Promozione alla lettura: Galimberti boccia le scuole italiane.
Umberto Galimberti, grande pensatore che si è speso in Italia per la promozione dell’importanza della cultura e dello spirito critico, ha messo il dito nella piaga:
“In Italia non leggiamo e siamo agli ultimi posti in Italia perché la scuola non funziona e gli insegnanti non sono adeguati. Gli insegnanti devono essere degli affascinatori, oltreché essere adeguatamente formati. Questo in Italia non c’è più da molti anni. Per leggere un libro ci vuole passione, leggere costa fatica, ci vogliono degli educatori che riescano a motivare e appassionare i ragazzi, gli adolescenti.”
L’ISTAT conferma quanto sostenuto da Galimberti e ci mostra un calo in continua crescita. Sembra che il libro affascini una percentuale sempre più bassa di persone. Il libro è forse uno strumento noioso? Le storie appassionano il pubblico, ma lo fanno attraverso il piccolo e il grande schermo. Pochi si soffermano a pensare che queste storie sono prima un libro o un copione, poi un film. Ai non lettori, indubbiamente, manca la capacità di immaginare le scene, e ricorrere alla pellicola è il modo più semplice per vedersele scorrere davanti. Qualcuno azzarderebbe a dire che è anche il modo più veloce per conoscere subito la conclusione, in effetti il finale arriva subito dopo la “pausa pubblicità”. Anche qui mi trovo a dover contraddire, perché le fiction a più puntate tengono inchiodati al divano milioni di italiani ogni settimana. Aspettare la puntata successiva, dunque, sembra non dispiacere; dispiace, invece, rimandare la lettura del capitolo successivo e, di conseguenza, la conclusione della storia. Dovremmo tornare a immaginare, per questo è importantissimo stimolare soprattutto il piccolo pubblico. La promozione alla lettura – come sostenuto da Galimberti – ha bisogno di educatori che riescano ad appassionare e motivare.
In Italia la promozione alla lettura è in linea di massima portata avanti da associazioni e simpatizzanti che, con grandi difficoltà, cercano di appassionare grandi e piccini. Sul ruolo della scuola le opinioni sono contrastanti, dal loro canto i docenti rivendicano il diritto di portare avanti il programma scolastico, fanno presente la mancanza di tempo e lasciano la “patata bollente” alle famiglie; il MIUR, invece, non sembra dare molta importanza “alla materia”, infatti l’ora di narrativa non è prevista nel piano di istruzione.

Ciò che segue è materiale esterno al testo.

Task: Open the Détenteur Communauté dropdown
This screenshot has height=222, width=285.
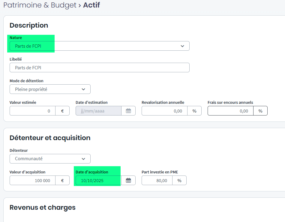Action: point(50,159)
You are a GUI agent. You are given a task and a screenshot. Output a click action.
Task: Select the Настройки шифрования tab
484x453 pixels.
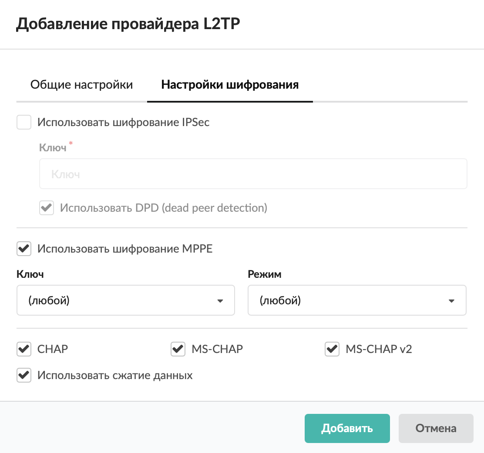230,84
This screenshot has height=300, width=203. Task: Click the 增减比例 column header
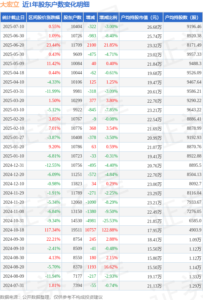(108, 18)
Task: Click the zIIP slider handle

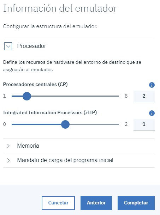Action: pyautogui.click(x=65, y=124)
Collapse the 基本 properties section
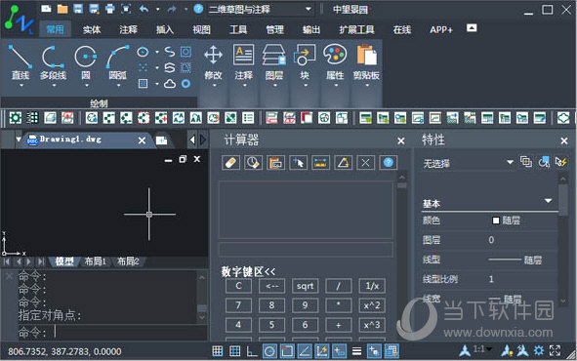 pyautogui.click(x=549, y=201)
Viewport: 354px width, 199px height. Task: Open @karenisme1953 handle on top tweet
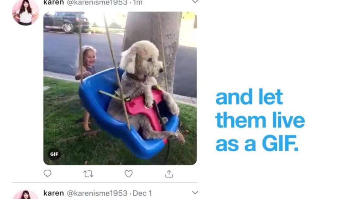pyautogui.click(x=97, y=2)
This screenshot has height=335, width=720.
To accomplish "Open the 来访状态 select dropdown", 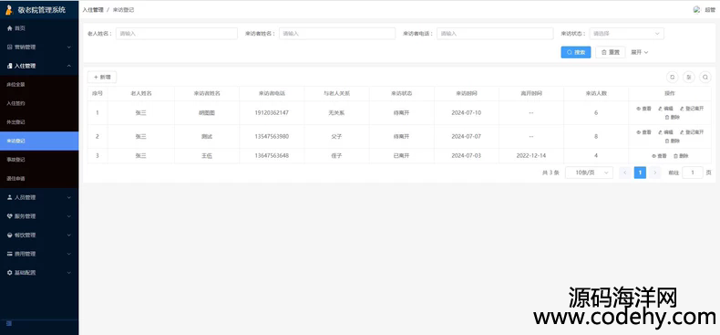I will coord(626,34).
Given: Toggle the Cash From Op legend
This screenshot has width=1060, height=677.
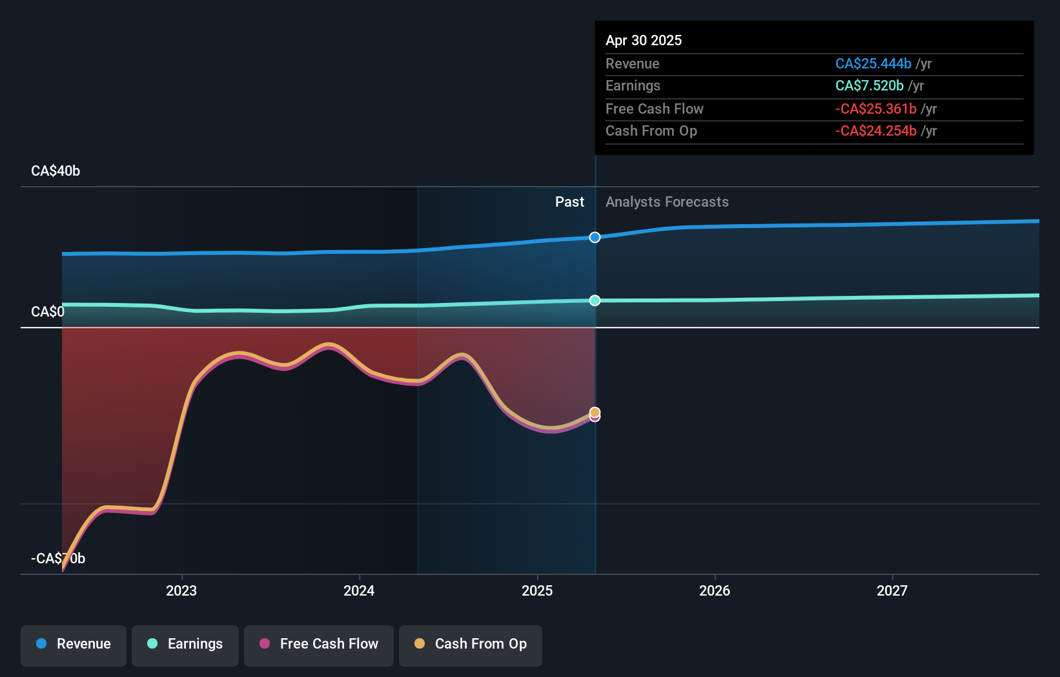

Davanti a quella che è una vera e propria lacuna scolastica, le associazioni, le biblioteche e le famiglie, cercano di colmare il vuoto come meglio possono. In conclusione i bambini si avvicinano alla lettura se alla spalle hanno una famiglia di appassionati lettori. Alcuni pensano che a monte ci sia anche un problema di natura economica, ma questa teoria fa acqua da tutte le parti, per smentirla basta osservare le stanze vuote o semivuote delle biblioteche italiane. Portare i bambini in biblioteca non è di certo una priorità per i genitori italiani. Dopo quest’analisi non ci rimane che costatare che il problema è di natura culturale. In Italia non abbiamo la cultura del libro.
Con queste parole Galimberti conclude il suo discorso:
“ Appassionare alla cultura, questa è la chiave di volta. La cultura è Il destino di un popolo, guardate lo sterminio degli ebrei e quello degli armeni, il primo è molto più noto perché gli ebrei sono molto più colti. Educazione investe la sfera emotiva, le pulsioni le abbiamo per natura, poi le emozioni che sono a metà strada fra natura e cultura. I giovani di adesso non hanno un livello emotivo maturo, non conoscono la differenza fra bene e male. Ci sono molti soggetti psicopatici.
I sentimenti vanno educati e i sentimenti li abbiamo per cultura. La letteratura ci insegna cosa sono i sentimenti. Se io conosco un dolore perché ho letto tanto n posso uscire e non è più un dolore atroce. Non bisogna riempire le scuole di computer ma di maestri, di persone che sanno affascinare ed educare. Dopo si tornerà a leggere. Viviamo nella società della tecnica e interpretiamo ancora il mondo con il nostro punto di vista umanistico, dobbiamo cambiar modo di leggere il mondo. Sta diminuendo la capacità di tradurre un segno grafico in immagini e gli editori, purtroppo, seguono questo percorso. Questo è pericoloso. Ogni volta che leggo un libro devo entrare in crisi, è questa la funzione dei libri, perché le mie idee hanno bisogno di essere continuamente modificate. La cultura attutisce la cultura, se io leggo il dolore occupa un piccolo settore della mia psiche”.